Discussion and conclusions

We report the first-known case of calcitriol-mediated hypercalcemia associated with immunotherapy. We come to this etiologic conclusion given the laboratory findings of a suppressed PTH, low PTHrP, and an elevated calcitriol level. In addition, multiple PET-avid mediastinal lymph nodes were biopsied and failed to demonstrate the presence of malignancy or granulomatous disease, though this does not definitively rule out either condition. Our suspicion that this may be an irAE is based on multiple factors, including onset soon after immunotherapy initiation, the concurrent worsening of his chronic autoimmune disorder (psoriatic arthritis), the rapid normalization of calcitriol levels with the introduction of high-dose glucocorticoid therapy, and partial responses noted on restaging scans. Given these findings, it seems likely that this episode of calcitriol-mediated hypercalcemia was in relation to immune checkpoint blockade.

Despite this likely association, the mechanism of dysregulated calcitriol production in the setting of immunotherapy is unclear.
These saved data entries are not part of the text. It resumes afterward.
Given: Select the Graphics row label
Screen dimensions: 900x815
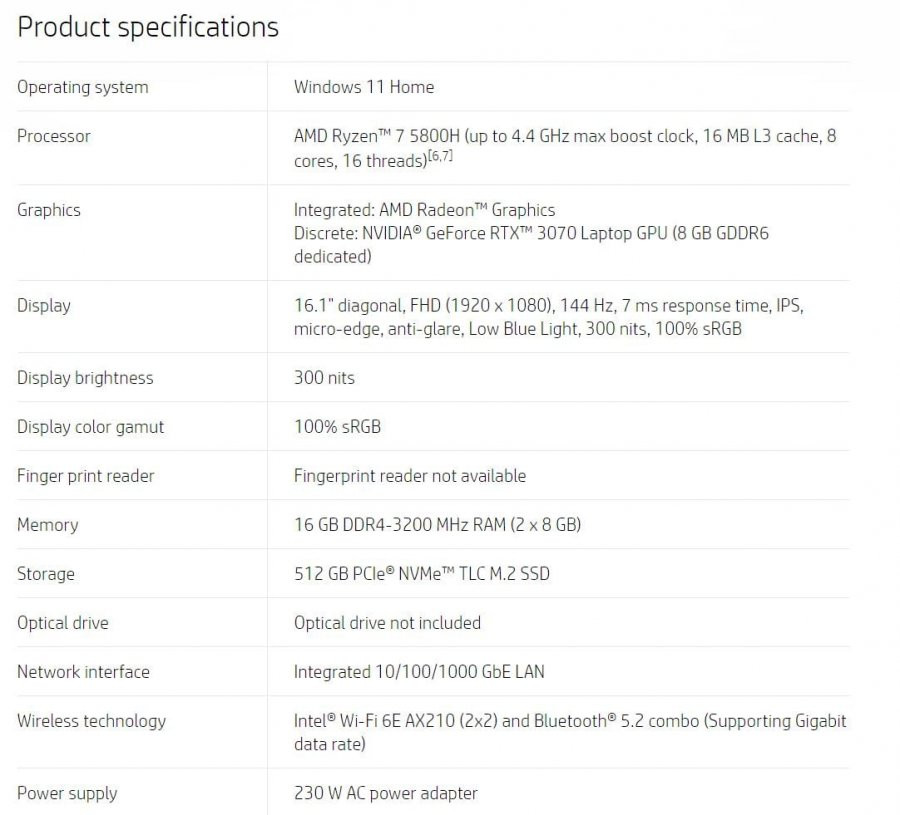Looking at the screenshot, I should click(49, 210).
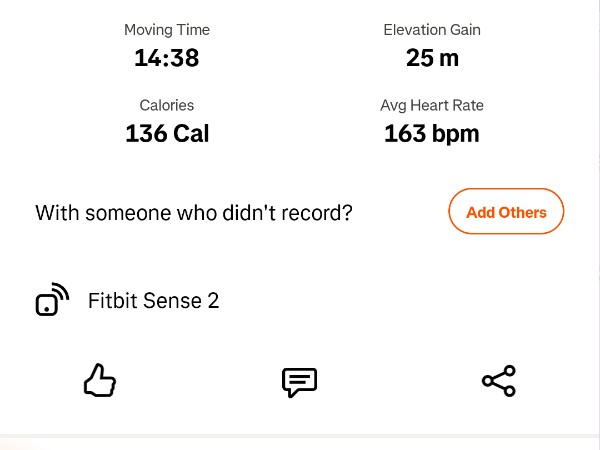The width and height of the screenshot is (600, 450).
Task: Select the 163 bpm heart rate value
Action: click(432, 133)
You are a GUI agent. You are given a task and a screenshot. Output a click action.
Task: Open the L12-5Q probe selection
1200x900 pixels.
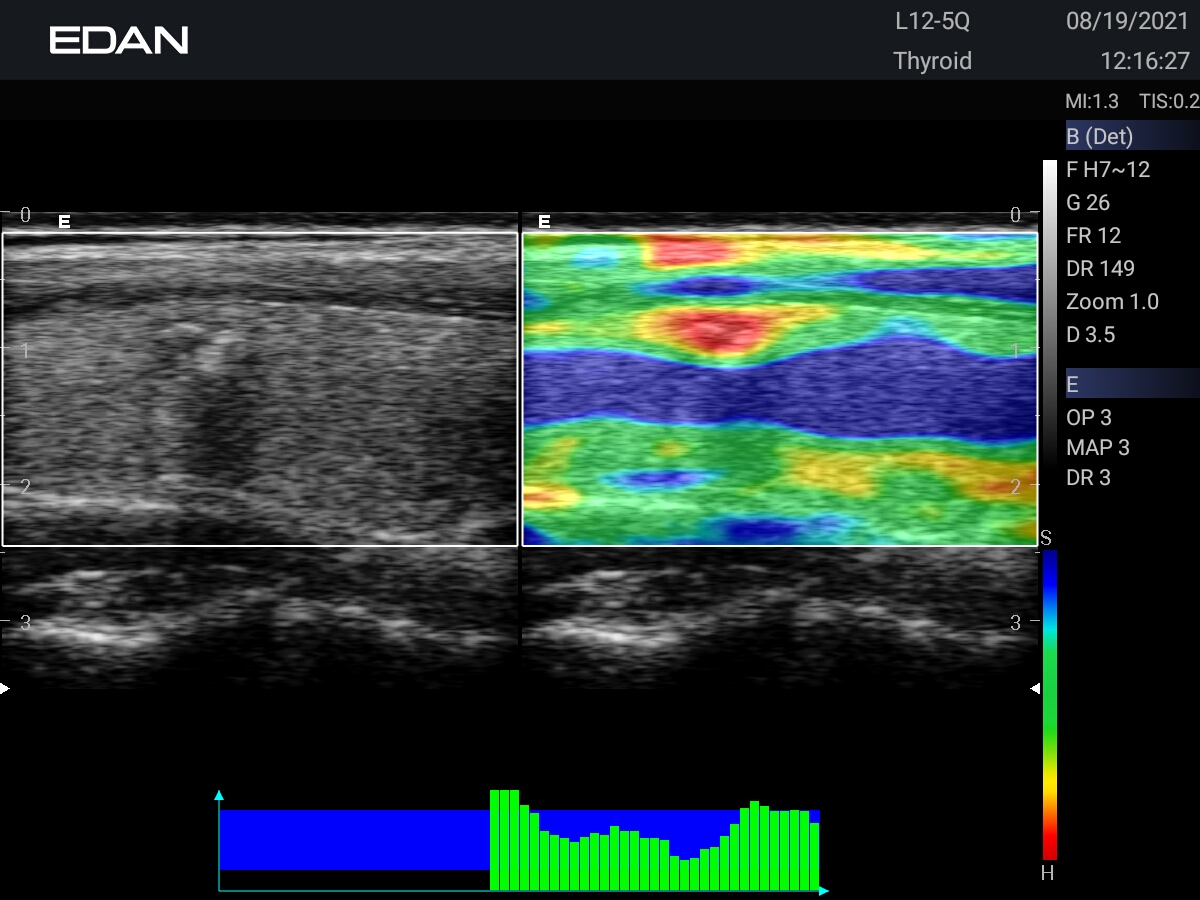coord(932,21)
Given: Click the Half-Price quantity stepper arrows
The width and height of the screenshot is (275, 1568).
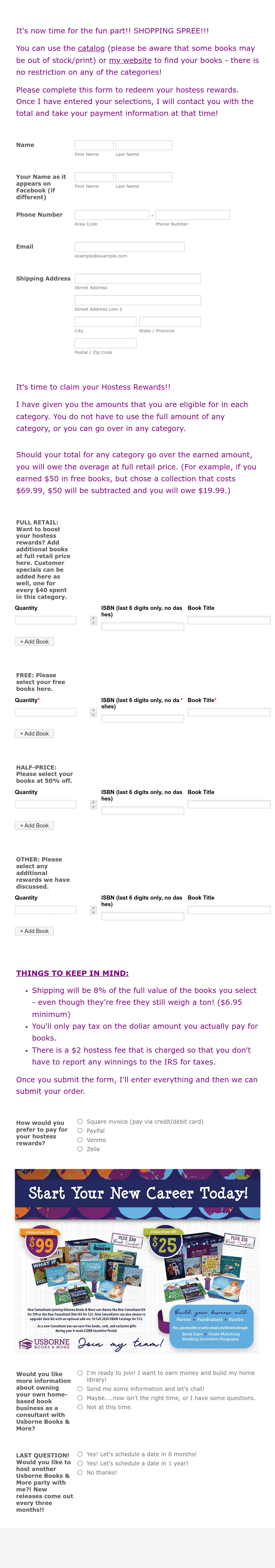Looking at the screenshot, I should (x=93, y=805).
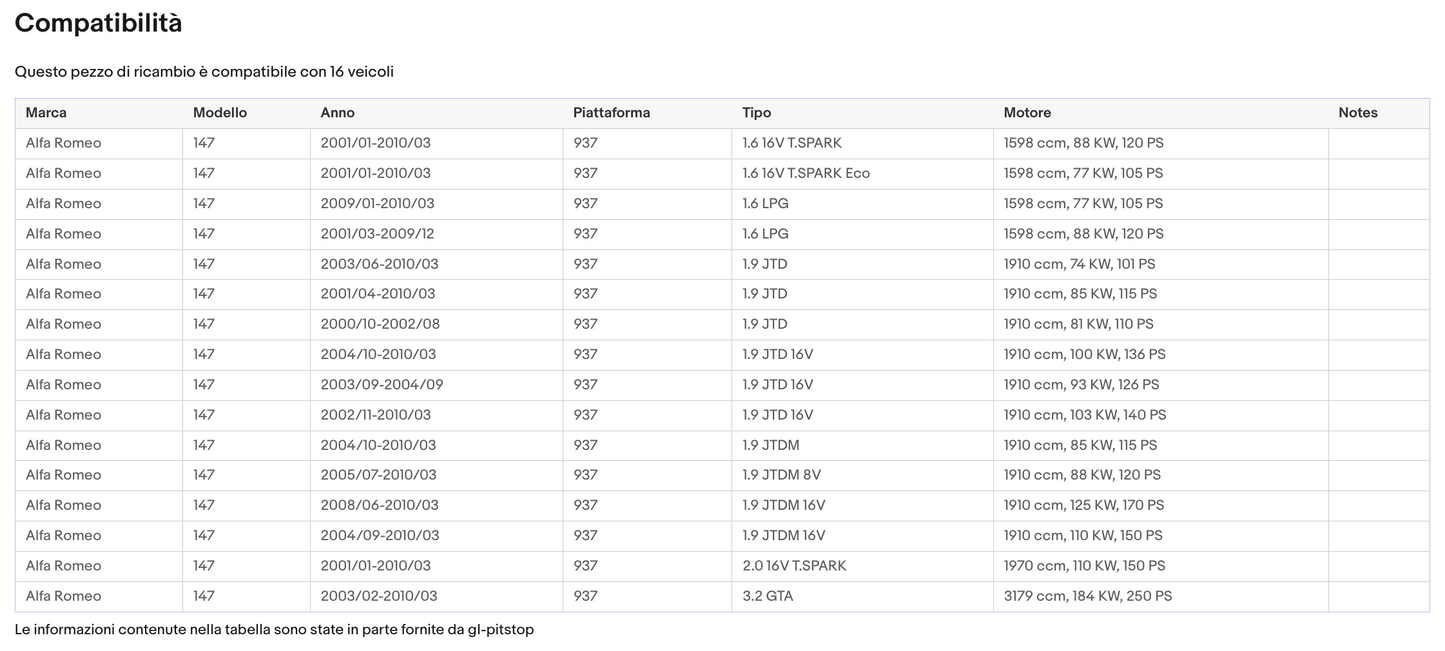Click the Notes column header
Screen dimensions: 1445x651
[x=1357, y=113]
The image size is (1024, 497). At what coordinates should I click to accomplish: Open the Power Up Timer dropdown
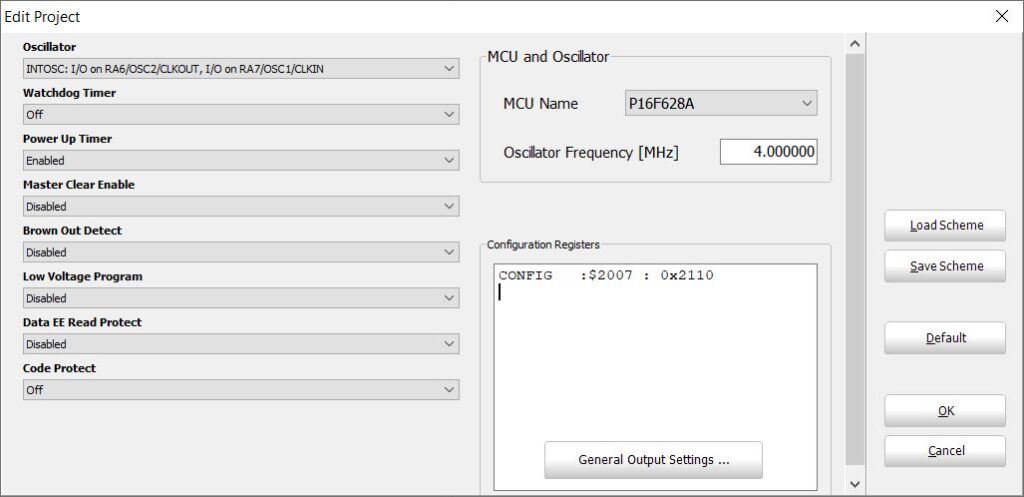click(240, 161)
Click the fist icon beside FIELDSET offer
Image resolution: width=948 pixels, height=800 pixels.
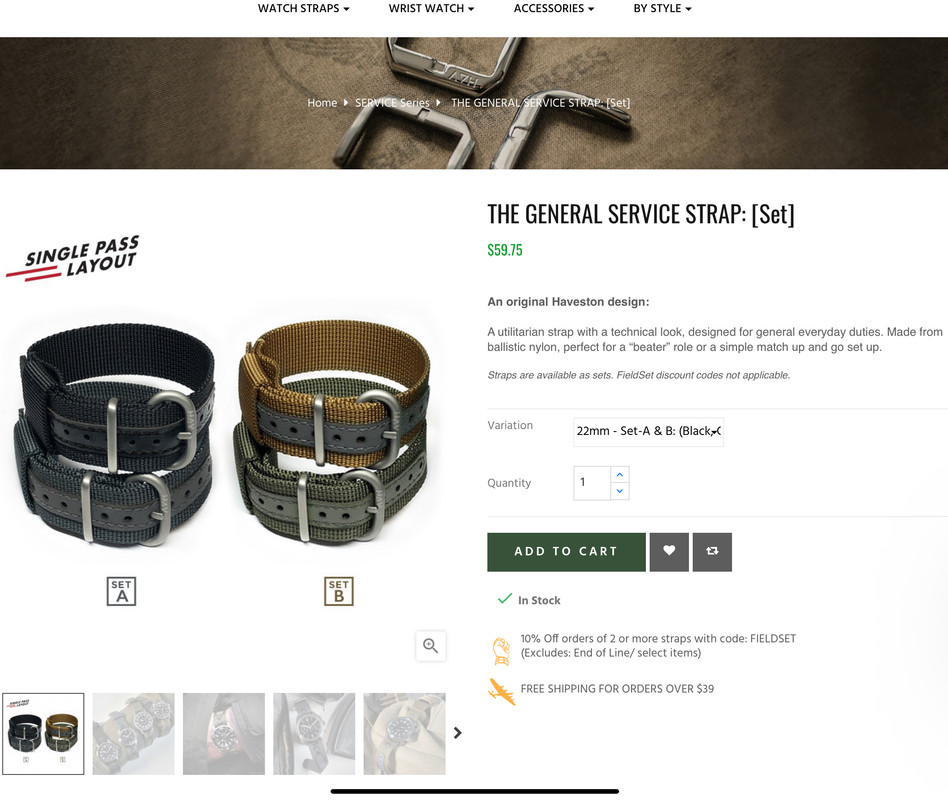click(x=501, y=651)

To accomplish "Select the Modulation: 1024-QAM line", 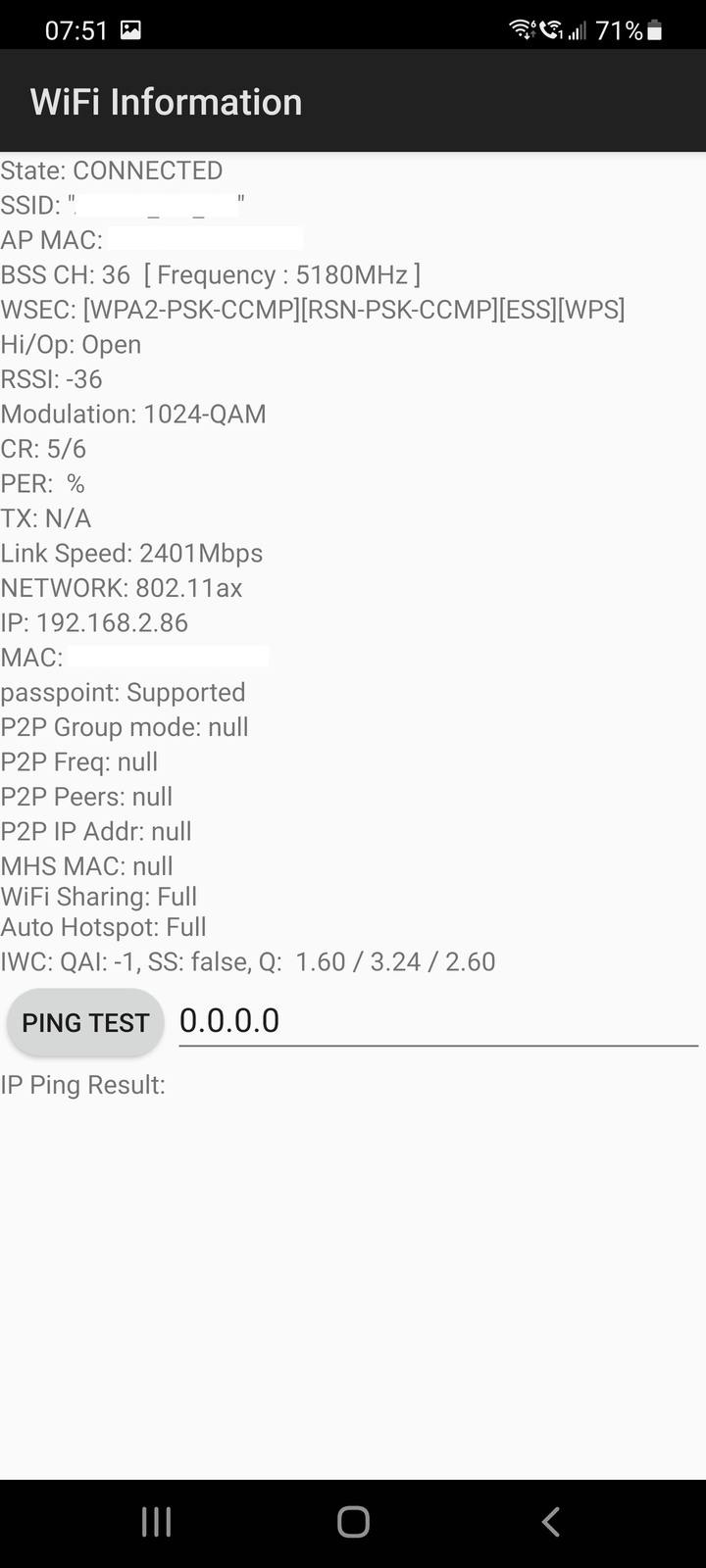I will (x=133, y=415).
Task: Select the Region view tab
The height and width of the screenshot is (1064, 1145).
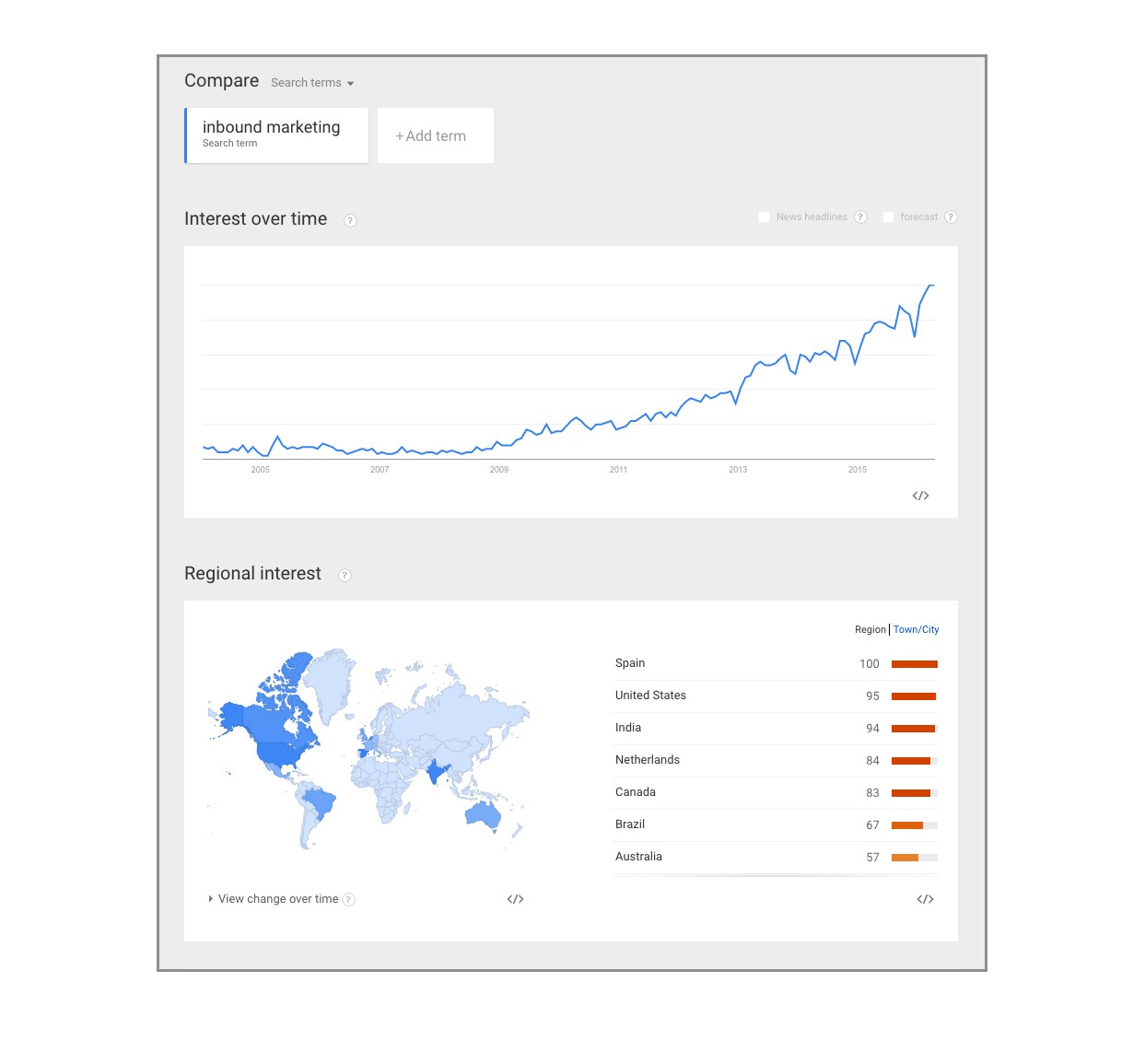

It is well-known that certain inflammatory conditions with granuloma formation, such as sarcoidosis, can present with calcitriol-induced hypercalcemia [5]. This process is mediated through the abnormal activation of macrophages, which play an important role in calcium homeostasis. They are an extra-renal source of calcitriol production through stimulation of their own unique 25(OH) D-hydroxylase enzyme, which is insensitive to PTH and is less susceptible to negative inhibition through its substrate as compared to its renal counterpart [6,7,8]. A subset of macrophages from cancer patients also express PD-1 [9]. The blockade of PD-1/PD-L1 with monoclonal antibodies can activate macrophages, increase phagocytosis activity and reduce tumor growth. It is possible that the calcitriol-mediated hypercalcemia of our patient was due to macrophage activation by nivolumab, an anti-PD-1 antibody. Furthermore, it is well-established that PD-1/PD-L1 blockade activates T cells. Activated T cells express an increased level of 25(OH) D-hydroxylase [10]. The local conversion of 25(OH) vitamin D to 1, 25(OH)2 vitamin D is important for T cell function [11]. Corticosteroids help block hydroxylase enzymes responsible for this vitamin D conversion as well as inhibit osteoclast resorption through suppression of tumor cytokine production [12].

In conclusion, we report a rare case of calcitriol-mediated hypercalcemia as a novel immunotherapy-related adverse event in the absence of granulomas. Steroids played a central role in the management of this case. Additional study is needed to further characterize calcitriol production in response to immunotherapy within various immune cell types in vitro and the role of vitamin D supplementation in cancer immunotherapy.